• REQUIREMENT 1
In the text on CGA and EGA graphics, in what year was the EGA standard introduced?

[START OF EXTRACTED TEXT]

The EGA standard, introduced in 1984, expanded on this with up to 16 colours at a resolution of 640 x 350. Once launched, an inexpensive PC clone that supported EGA graphics could produce better graphics than rivals at the time including the Commodore 64 and Apple II.
Both CGA and EGA send their signals as digital TTL, just like MDA and Hercules. The previously unused pins in the same 9-pin DSUB that was used by MDA/Hercules were now employed with CGA and EGA to transmit Red, Green and Blue colour and intensity information to the supporting monitor:
A CGA or EGA card's female 9-pin DSUB output connector and its pinouts
Note: Red 0, Red 1 and Green 1 are the "Primary" colour signals, whilst Red 0, Grn 0 and Blue 0 are the "Secondary" colour signals. The primary signals provide the actual colour whilst the secondary signals provide the "intensity" of the colour.

[END OF EXTRACTED TEXT]
[START OF GIVEN DATA]

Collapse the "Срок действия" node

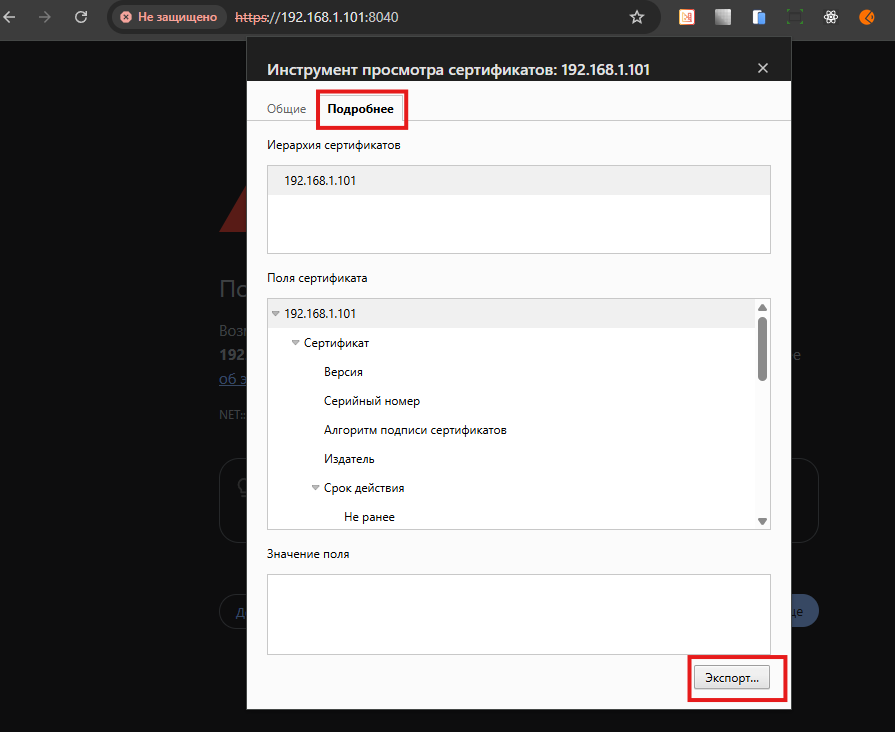click(316, 488)
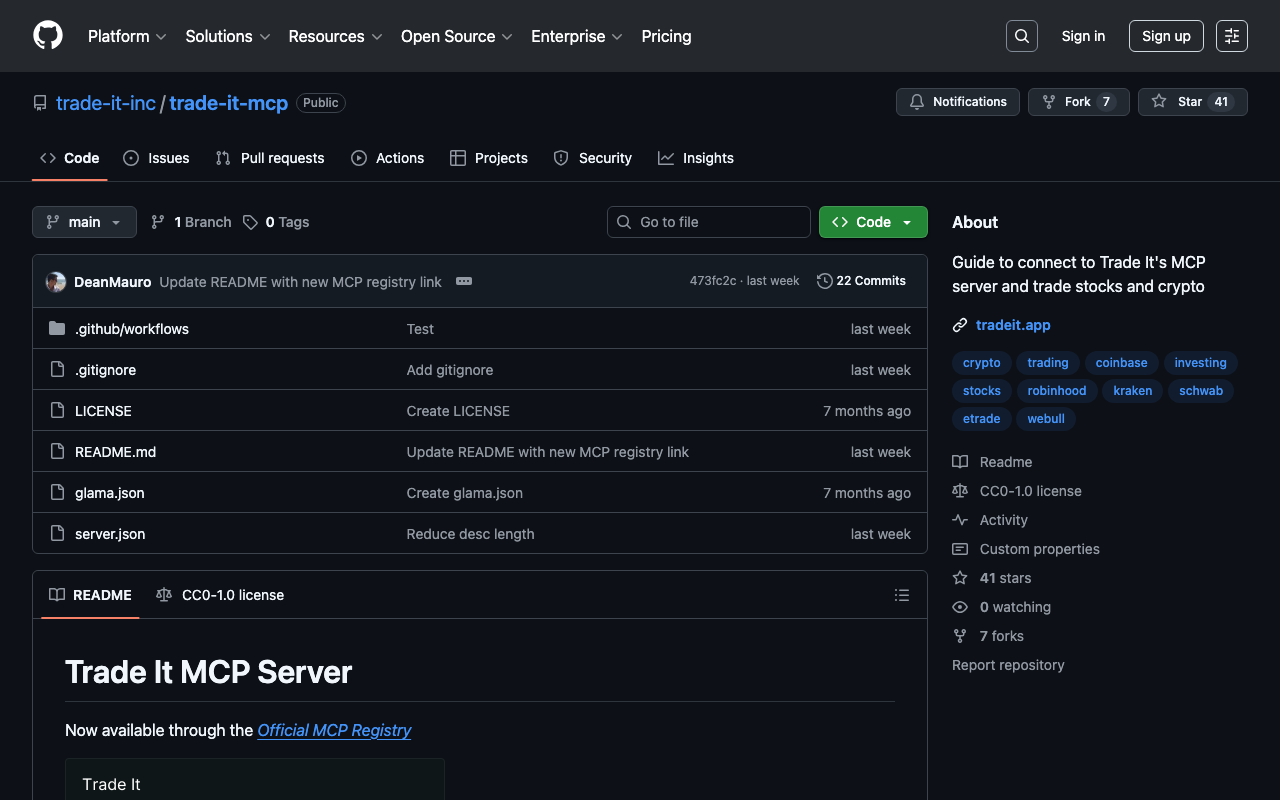
Task: Enable Notifications for this repository
Action: (x=958, y=102)
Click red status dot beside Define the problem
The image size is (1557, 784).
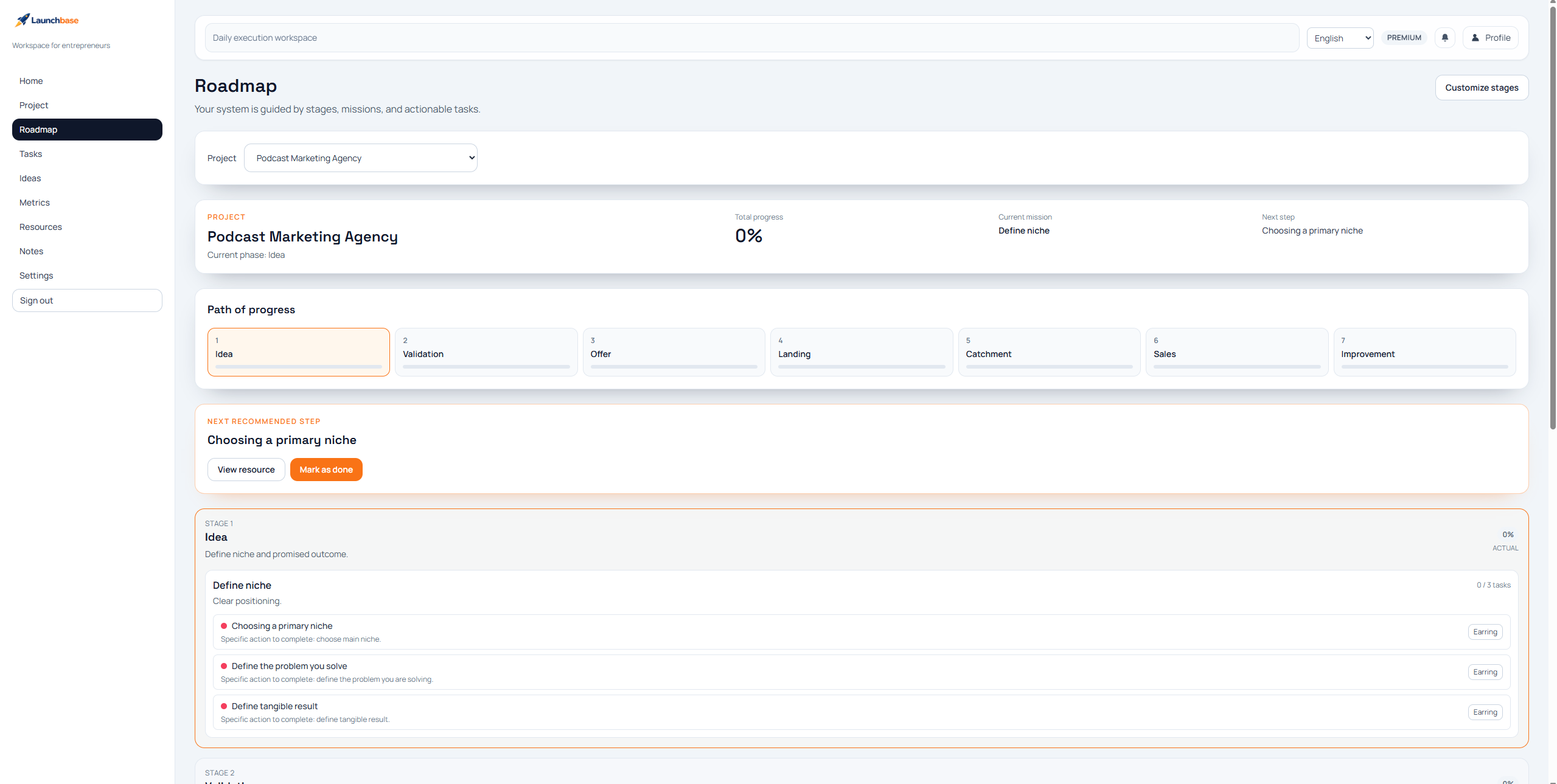tap(224, 666)
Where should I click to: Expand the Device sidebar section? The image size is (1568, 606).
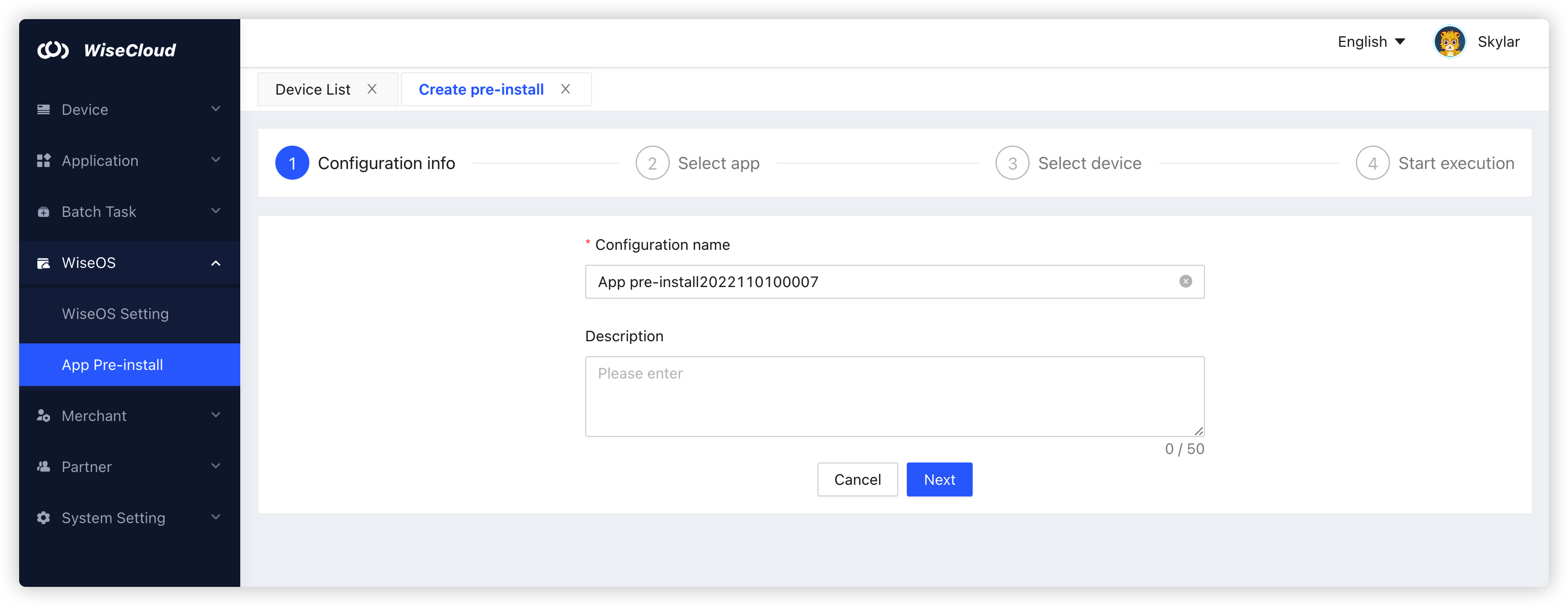214,109
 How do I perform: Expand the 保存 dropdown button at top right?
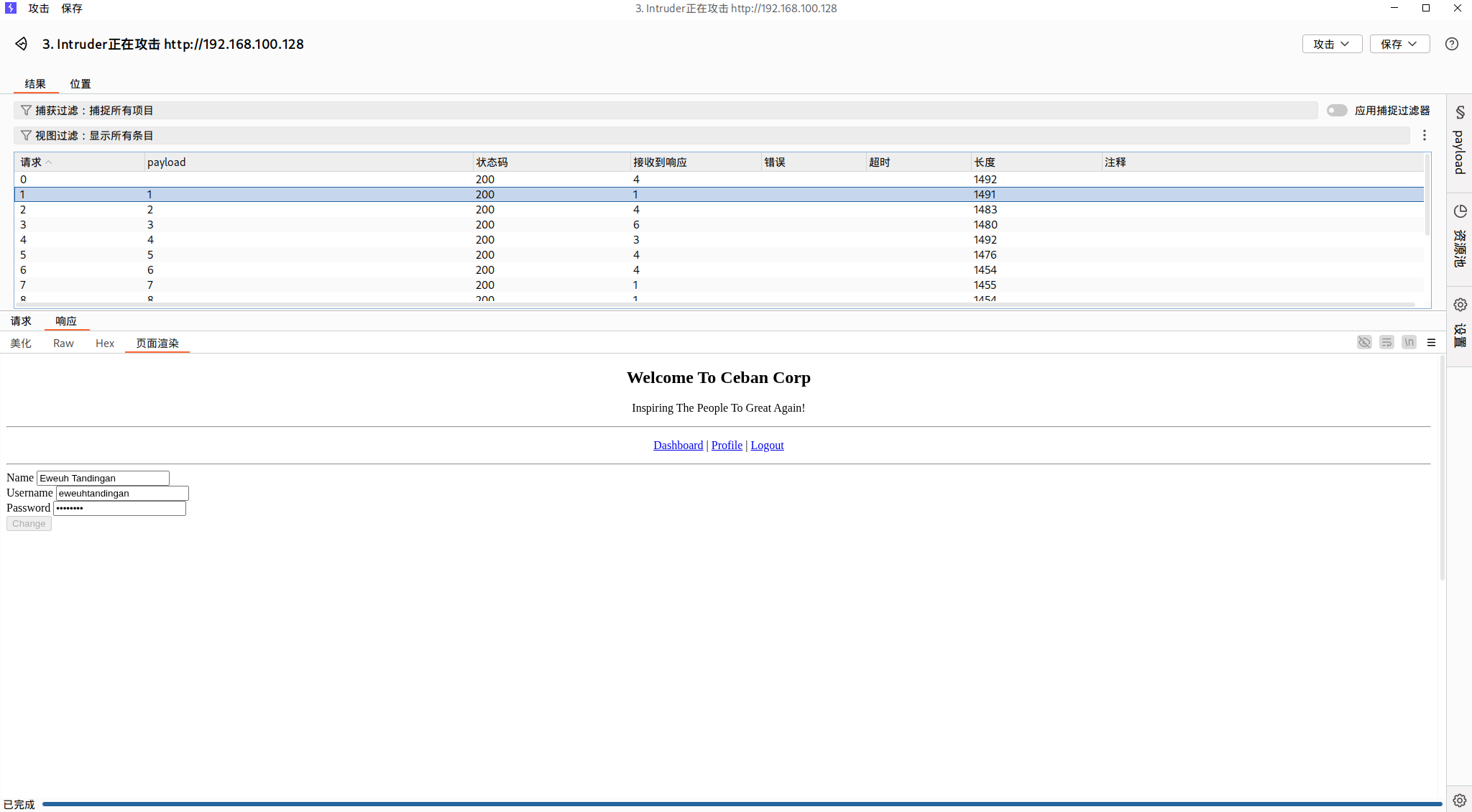(x=1399, y=44)
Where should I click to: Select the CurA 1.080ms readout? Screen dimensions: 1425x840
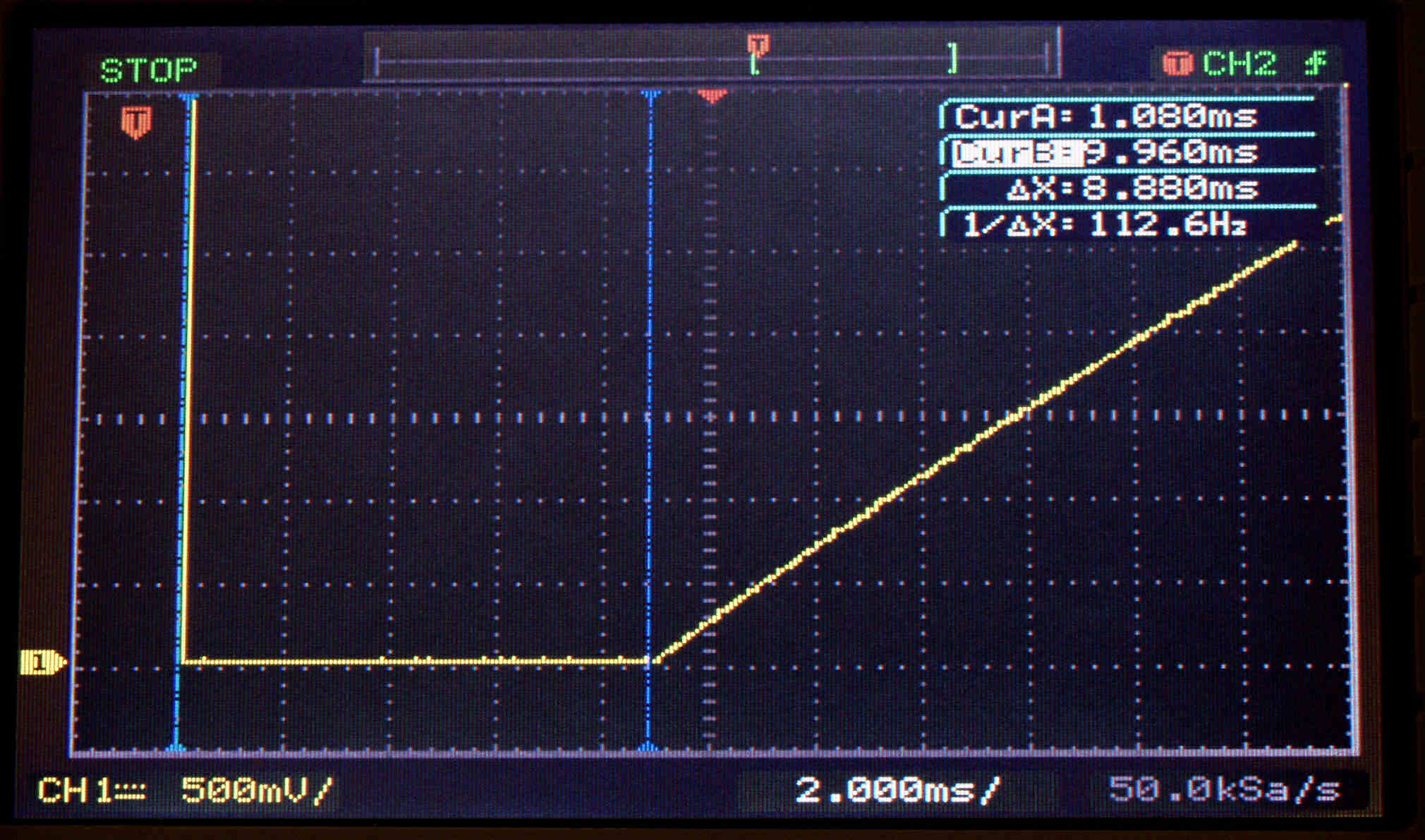pyautogui.click(x=1105, y=116)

[END OF GIVEN DATA]

• REQUIREMENT 2
Rescale the part of the records that opens with the line containing "Where should I click to: Expand" and runs through the end of the records: give those lines again, requests included, with every coordinate in the answers multiplied by 0.75 and rounded to a whole number (halves round up). Leave the pictures out of your answer.

• PROBLEM SOLUTION 1
1984

• PROBLEM SOLUTION 2
Where should I click to: Expand the Device sidebar section? The image size is (1568, 606).
161,82
 How do I perform: Expand the 保存 dropdown button at top right?
(x=1049, y=33)
Where should I click to: Select the CurA 1.080ms readout? Screen dimensions: 1425x840
pyautogui.click(x=829, y=87)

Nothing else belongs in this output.